Scan the records below for the line containing "Screen dimensions: 698x431" and the line containing "Given: Add a new form with green plus". Copy both, plus every line between, exactly.

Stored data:
· · ·

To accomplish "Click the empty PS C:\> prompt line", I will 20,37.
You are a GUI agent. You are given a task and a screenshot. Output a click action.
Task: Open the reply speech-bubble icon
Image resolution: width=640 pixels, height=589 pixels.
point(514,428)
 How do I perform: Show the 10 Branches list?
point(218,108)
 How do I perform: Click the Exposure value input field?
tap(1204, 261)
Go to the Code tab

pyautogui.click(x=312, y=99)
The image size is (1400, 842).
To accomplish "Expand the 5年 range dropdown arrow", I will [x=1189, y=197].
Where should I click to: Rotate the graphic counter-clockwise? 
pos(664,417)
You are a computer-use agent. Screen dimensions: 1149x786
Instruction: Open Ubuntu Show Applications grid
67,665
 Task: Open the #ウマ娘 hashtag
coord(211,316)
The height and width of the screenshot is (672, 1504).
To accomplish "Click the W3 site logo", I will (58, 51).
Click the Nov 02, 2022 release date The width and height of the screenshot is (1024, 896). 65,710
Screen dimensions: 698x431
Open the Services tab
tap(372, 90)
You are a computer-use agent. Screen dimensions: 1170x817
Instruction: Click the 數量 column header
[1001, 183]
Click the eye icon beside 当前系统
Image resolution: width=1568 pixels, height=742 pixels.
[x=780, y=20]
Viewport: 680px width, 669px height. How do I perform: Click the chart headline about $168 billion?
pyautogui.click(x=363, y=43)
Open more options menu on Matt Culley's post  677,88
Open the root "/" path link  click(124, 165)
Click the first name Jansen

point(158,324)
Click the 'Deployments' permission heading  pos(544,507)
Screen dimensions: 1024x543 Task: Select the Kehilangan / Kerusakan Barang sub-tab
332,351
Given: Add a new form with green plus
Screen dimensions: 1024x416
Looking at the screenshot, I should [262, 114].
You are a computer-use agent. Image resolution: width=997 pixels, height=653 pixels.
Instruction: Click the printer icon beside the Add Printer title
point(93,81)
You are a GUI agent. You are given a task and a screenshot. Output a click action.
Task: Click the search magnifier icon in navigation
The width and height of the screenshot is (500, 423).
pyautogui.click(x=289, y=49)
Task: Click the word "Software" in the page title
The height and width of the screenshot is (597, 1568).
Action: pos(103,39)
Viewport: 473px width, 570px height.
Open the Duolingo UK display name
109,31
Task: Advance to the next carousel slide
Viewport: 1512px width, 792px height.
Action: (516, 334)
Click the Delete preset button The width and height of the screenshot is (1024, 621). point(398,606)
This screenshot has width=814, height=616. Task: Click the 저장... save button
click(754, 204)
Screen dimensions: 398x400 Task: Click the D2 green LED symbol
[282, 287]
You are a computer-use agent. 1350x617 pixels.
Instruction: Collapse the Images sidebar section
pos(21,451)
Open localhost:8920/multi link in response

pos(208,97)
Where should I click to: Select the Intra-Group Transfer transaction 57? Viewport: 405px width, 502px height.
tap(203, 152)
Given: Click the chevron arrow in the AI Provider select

· · ·

### TASK RESPONSE
Screen dimensions: 698x431
Open the Services tab
tap(372, 90)
You are a computer-use agent. Screen dimensions: 1170x817
Instruction: Click the 數量 column header
[1001, 183]
Click the eye icon beside 当前系统
Image resolution: width=1568 pixels, height=742 pixels.
[x=780, y=20]
Viewport: 680px width, 669px height. How do I perform: Click the chart headline about $168 billion?
pyautogui.click(x=363, y=43)
Open more options menu on Matt Culley's post  677,88
Open the root "/" path link  click(124, 165)
Click the first name Jansen

point(158,324)
Click the 'Deployments' permission heading  pos(544,507)
Screen dimensions: 1024x543 Task: Select the Kehilangan / Kerusakan Barang sub-tab
332,351
Given: Add a new form with green plus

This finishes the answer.